At the core of the guidelines lies the directive for increased testing of people of all ages. They call for primary testing not just for total cholesterol and HDL (high-density lipoprotein, or the so-called ''good'' cholesterol), but for LDL (low-density lipoprotein) and triglycerides as well. The guidelines advise healthy adults to have a lipoprotein analysis once every five years.
They also recommend a more aggressive posture toward HDL. They define a low HDL as being less than 40 mg/dL. (Previously, a low HDL was less than 35 mg/dL.) The change reflects new findings about the significance of a low HDL, and the strong link between a low HDL and an increased risk of heart disease. An HDL level of 60 mg/dL or more is considered protective against heart disease.
NHLBI expects the guidelines not only to lead to increased testing, but to an increase in the number of people taking cholesterol-lowering drugs from about 13 million today to as many as 36 million. And such drugs demand that those who take them be tested for liver toxicity, a rare side effect.
As Quality America's Sheila Dunn points out in this month's story on the cholesterol guidelines, the guidelines give reps an opportunity to share important clinical information with physicians and office staff members, thus enhancing the value they bring to the practice.
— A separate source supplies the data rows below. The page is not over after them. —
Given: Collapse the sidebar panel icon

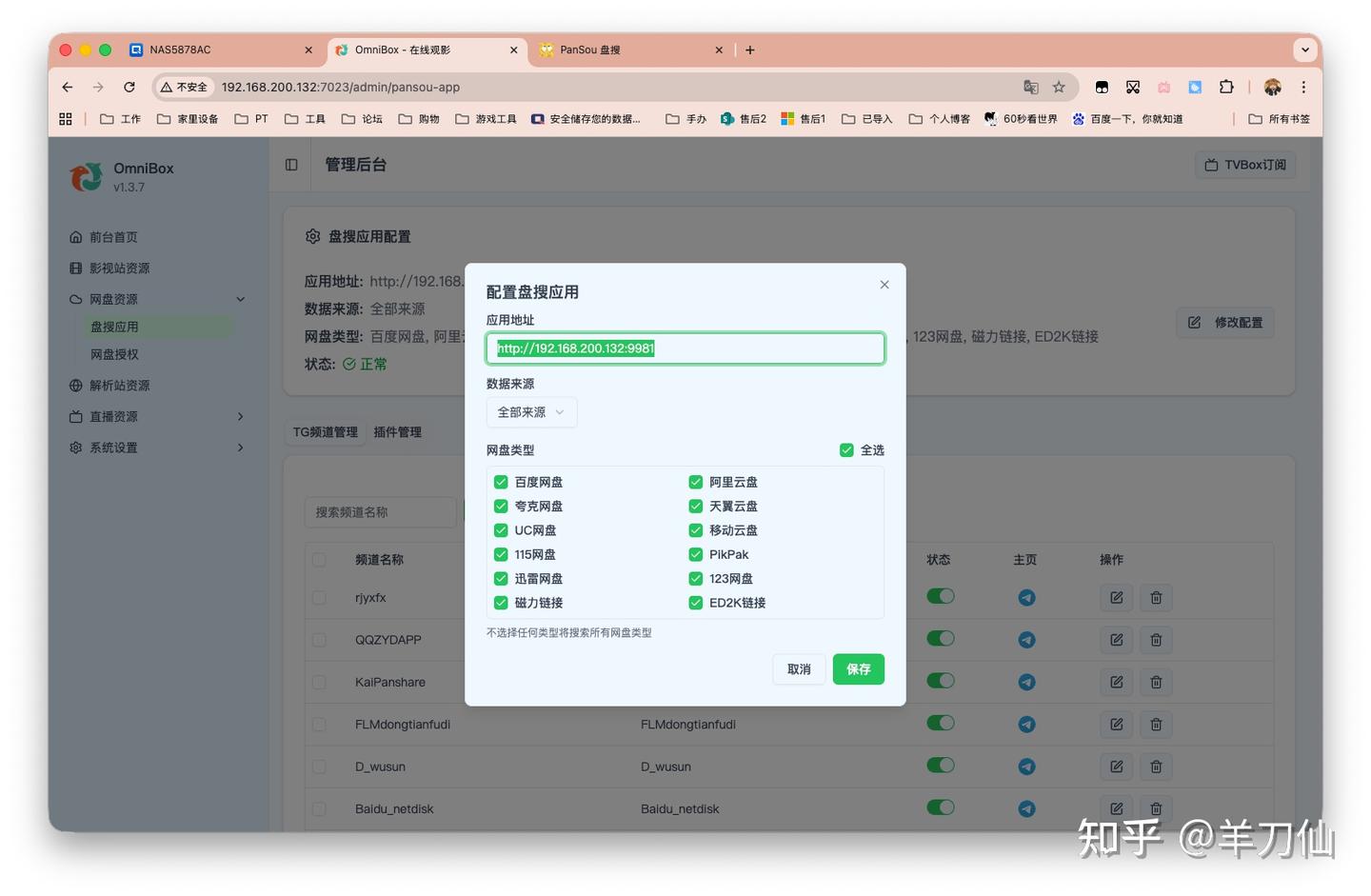Looking at the screenshot, I should pyautogui.click(x=291, y=165).
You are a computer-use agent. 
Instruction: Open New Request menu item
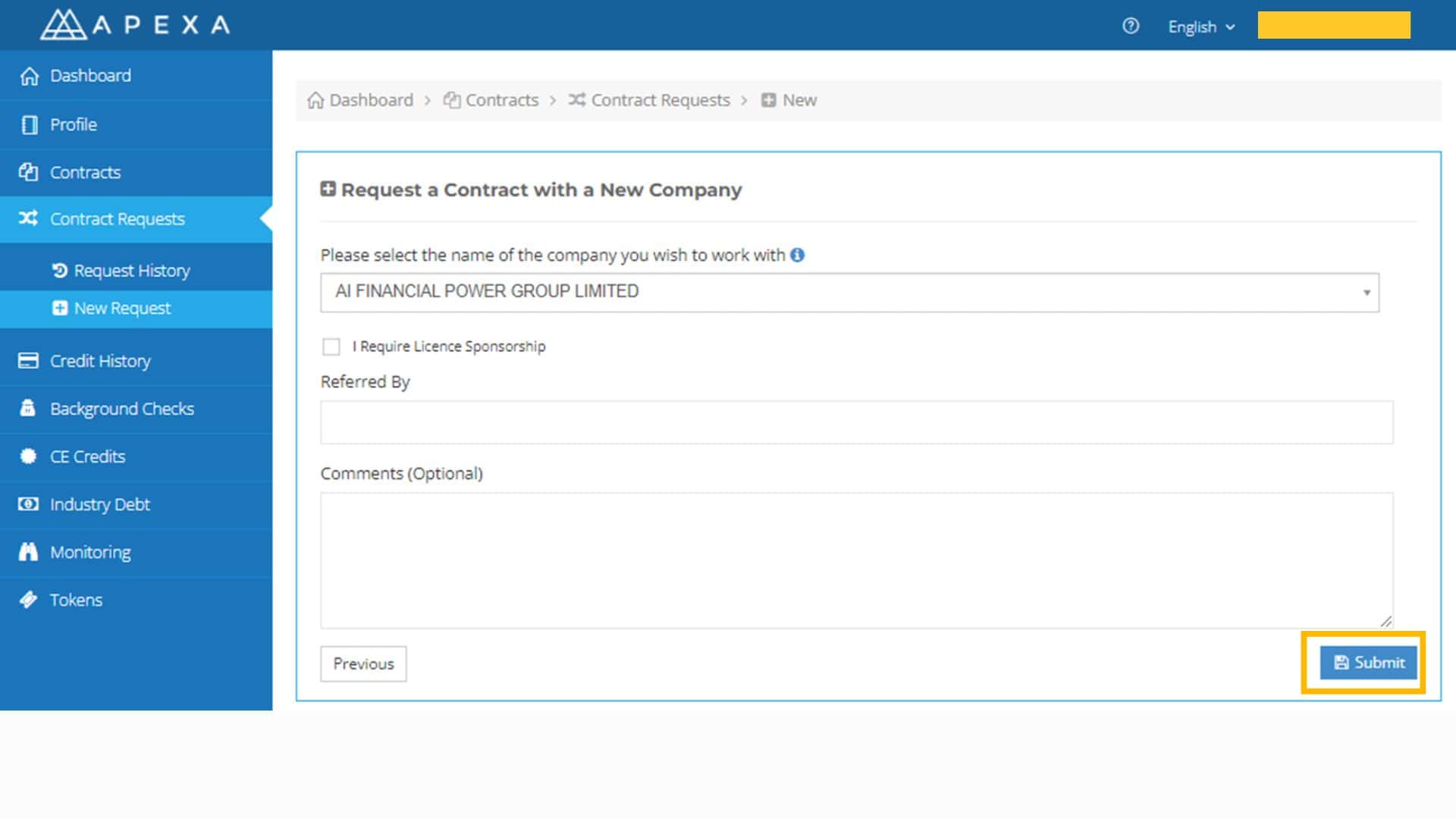122,308
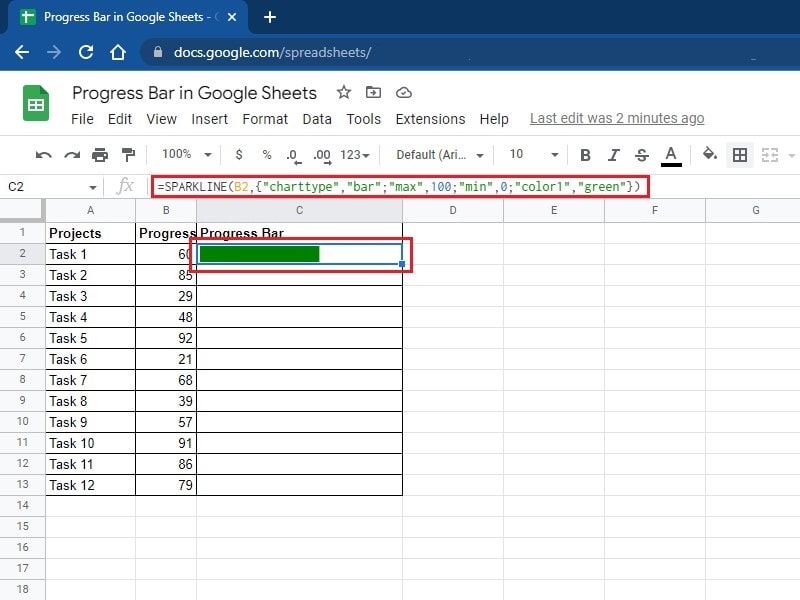Star the spreadsheet
This screenshot has width=800, height=600.
point(344,92)
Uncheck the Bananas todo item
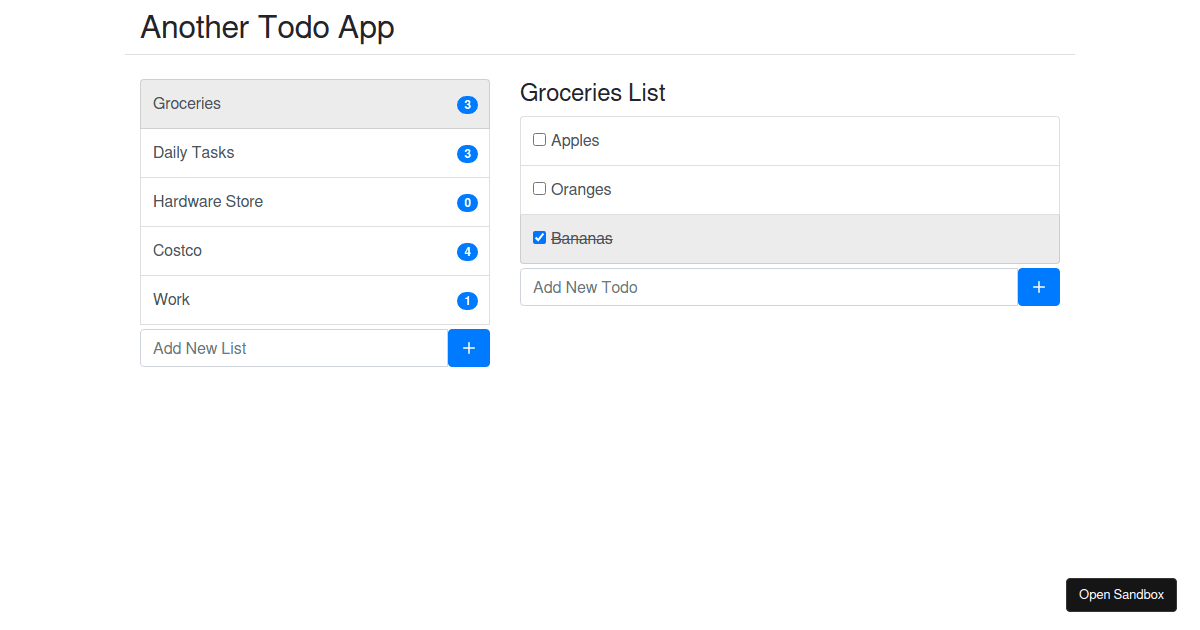Screen dimensions: 1200x630 pos(539,237)
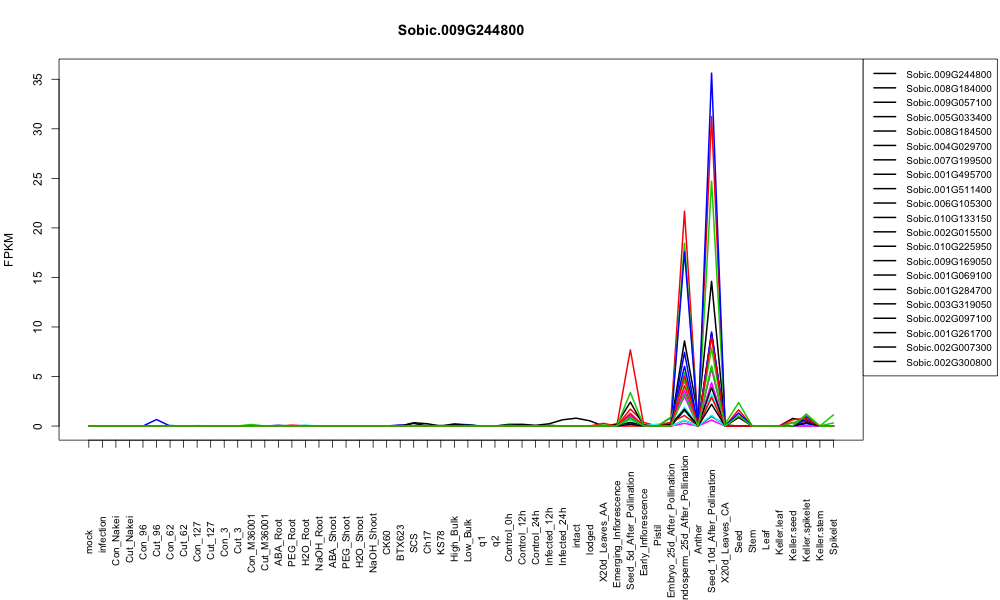Click the FPKM y-axis label
Image resolution: width=1000 pixels, height=600 pixels.
(9, 249)
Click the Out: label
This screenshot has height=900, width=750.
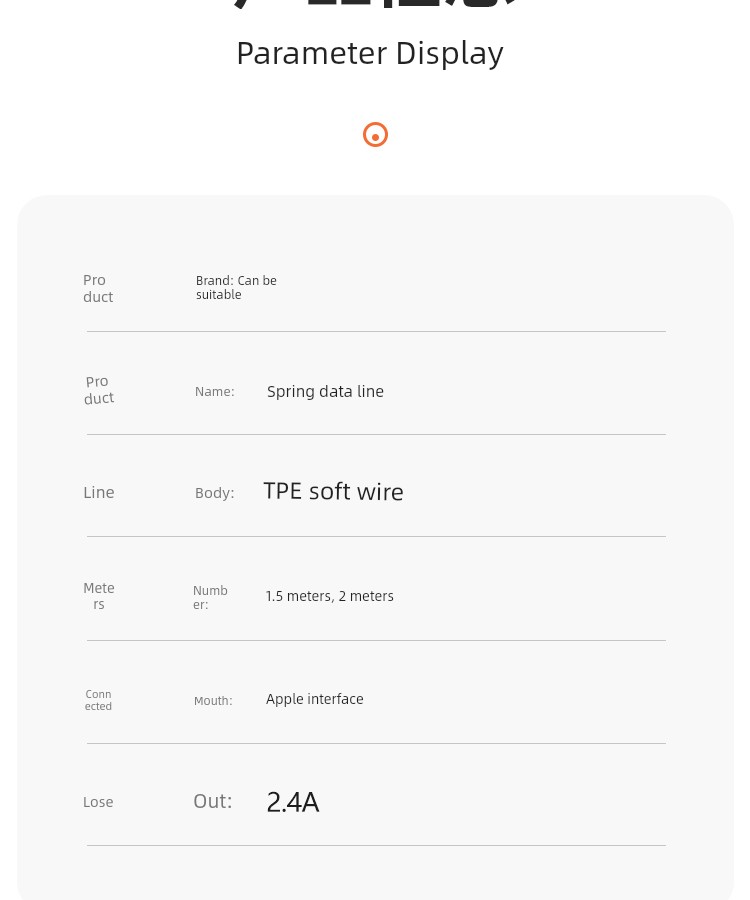pyautogui.click(x=213, y=801)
It's an opportunity for the taking.
The second such opportunity has to do with flu vaccine. In its report to Congress, the General Accounting Office called for manufacturers, distributors and others to educate providers about the expanded flu vaccine season and about the need to inoculate the highest-risk people first, just in case another vaccine shortage should occur.
Another opportunity for the taking.
In both cases, the potential upside is enormous. It is the opportunity to share important news with your clinical customers. And the downside? The downside is not taking advantage of them.